Let $X=[0,1] \times [0,1]$ and let $\sim$ be a relation defined by $(x,0) \sim (x,1)$. Show that $X/ \sim$ is homeomorphic to the cylinder $S^1 \times [0,1]$.
My goal is to get a solution without using compactness, writing a continuos and bijective function $f: X \rightarrow Y$, where $Y$ is the cylinder, constant on the equivalente classes of $X/\sim$. This implies that the function $[f]: X/\sim \rightarrow Y$ is continuos and bijective too. Since the composition $f= [f] \circ \pi$ is commutative (where $\pi$ is the natural projection) I'll have to show that also $f^{-1}$ is continuos, and then $[f]^{-1}$ is continuos too. Hence $[f]$ is an homeomorphism.
Solution:
Consider the function $f: X \rightarrow S^1 \times [0,1]$ defined as $f(\theta, t)=(\cos(2 \pi \theta), \sin (2 \pi \theta), t(t-1))$. Since $f$ is continuous, and $f(0,0)=(1,0,0)=f(0,1)$ we have that $[f]:X/ \sim \longrightarrow S^1 \times [0,1]$ is continuos too.
The problem is that $f$ is not injective, then is not invertible. Does it exist a suitable bijective function or it is impossible to claim that the two spaces are homeomorphic without using the compactness?
You can construct an explicit bijection.

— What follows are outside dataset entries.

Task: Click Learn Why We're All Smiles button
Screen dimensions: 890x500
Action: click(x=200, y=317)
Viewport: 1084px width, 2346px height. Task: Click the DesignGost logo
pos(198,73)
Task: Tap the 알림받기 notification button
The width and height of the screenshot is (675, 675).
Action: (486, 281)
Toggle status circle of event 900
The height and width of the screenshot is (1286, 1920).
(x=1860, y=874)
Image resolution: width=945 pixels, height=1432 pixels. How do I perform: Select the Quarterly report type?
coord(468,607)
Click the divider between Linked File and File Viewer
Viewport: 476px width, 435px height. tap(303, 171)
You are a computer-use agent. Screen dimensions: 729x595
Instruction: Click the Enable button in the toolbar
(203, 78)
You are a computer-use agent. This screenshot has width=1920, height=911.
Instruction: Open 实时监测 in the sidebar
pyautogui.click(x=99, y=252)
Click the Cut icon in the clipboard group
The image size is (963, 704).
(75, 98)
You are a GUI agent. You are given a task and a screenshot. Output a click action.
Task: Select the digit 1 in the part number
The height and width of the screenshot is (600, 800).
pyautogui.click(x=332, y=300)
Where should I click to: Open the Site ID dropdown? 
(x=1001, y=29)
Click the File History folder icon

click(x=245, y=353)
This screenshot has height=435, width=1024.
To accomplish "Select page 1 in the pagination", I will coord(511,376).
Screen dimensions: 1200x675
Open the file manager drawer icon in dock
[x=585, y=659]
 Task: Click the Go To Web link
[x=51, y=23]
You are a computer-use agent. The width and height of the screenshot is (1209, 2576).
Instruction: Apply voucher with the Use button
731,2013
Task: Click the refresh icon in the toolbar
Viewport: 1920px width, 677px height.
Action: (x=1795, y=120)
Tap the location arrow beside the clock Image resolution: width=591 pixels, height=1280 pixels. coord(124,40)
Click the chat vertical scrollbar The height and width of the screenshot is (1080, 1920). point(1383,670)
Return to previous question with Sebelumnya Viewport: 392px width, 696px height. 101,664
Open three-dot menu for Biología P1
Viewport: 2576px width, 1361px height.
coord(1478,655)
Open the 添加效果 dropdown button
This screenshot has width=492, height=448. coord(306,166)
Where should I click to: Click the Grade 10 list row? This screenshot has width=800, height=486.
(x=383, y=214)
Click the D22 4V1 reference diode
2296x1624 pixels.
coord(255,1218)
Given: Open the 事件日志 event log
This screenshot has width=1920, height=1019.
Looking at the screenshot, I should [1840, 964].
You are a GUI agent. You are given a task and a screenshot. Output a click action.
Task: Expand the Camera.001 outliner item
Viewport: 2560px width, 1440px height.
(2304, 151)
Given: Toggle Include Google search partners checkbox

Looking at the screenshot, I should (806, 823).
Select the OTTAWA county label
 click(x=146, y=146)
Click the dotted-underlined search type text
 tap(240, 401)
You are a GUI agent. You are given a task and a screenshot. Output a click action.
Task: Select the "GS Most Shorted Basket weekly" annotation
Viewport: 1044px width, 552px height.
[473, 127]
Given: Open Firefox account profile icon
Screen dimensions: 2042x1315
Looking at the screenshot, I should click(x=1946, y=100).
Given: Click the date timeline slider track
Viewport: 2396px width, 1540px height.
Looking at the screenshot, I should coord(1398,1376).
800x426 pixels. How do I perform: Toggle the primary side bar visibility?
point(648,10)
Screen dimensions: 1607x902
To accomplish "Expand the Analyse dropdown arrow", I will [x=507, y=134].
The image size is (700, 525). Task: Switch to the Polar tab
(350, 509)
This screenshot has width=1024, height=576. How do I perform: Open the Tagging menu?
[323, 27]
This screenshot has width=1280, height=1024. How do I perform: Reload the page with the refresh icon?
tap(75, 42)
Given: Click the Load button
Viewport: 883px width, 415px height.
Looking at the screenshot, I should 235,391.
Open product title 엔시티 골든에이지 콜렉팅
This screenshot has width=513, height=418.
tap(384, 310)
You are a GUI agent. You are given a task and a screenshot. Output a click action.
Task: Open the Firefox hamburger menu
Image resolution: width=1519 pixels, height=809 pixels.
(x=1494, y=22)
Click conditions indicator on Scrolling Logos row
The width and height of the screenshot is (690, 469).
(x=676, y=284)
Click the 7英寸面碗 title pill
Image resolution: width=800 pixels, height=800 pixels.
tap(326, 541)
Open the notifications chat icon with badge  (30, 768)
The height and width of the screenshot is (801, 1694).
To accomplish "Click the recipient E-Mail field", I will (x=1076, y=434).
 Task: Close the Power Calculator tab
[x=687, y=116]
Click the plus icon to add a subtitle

Your attempt is close, but $f(t, \theta)$ should read $f(\theta, t)$ and $t(t-1)$ should read $t$ (it's the trig functions that identify the case where $\theta = 0$ and the case where $\theta = 1$).
Geometrically, think of the cylinder $S^1 \times [0, 1]$ being obtained from the square $[0, 1]\times[0, 1]$ by rolling it up so the top edge meets the bottom edge. (The way the question is formulated also swaps the coordinates around: as if you'd stood the cylinder on its end.)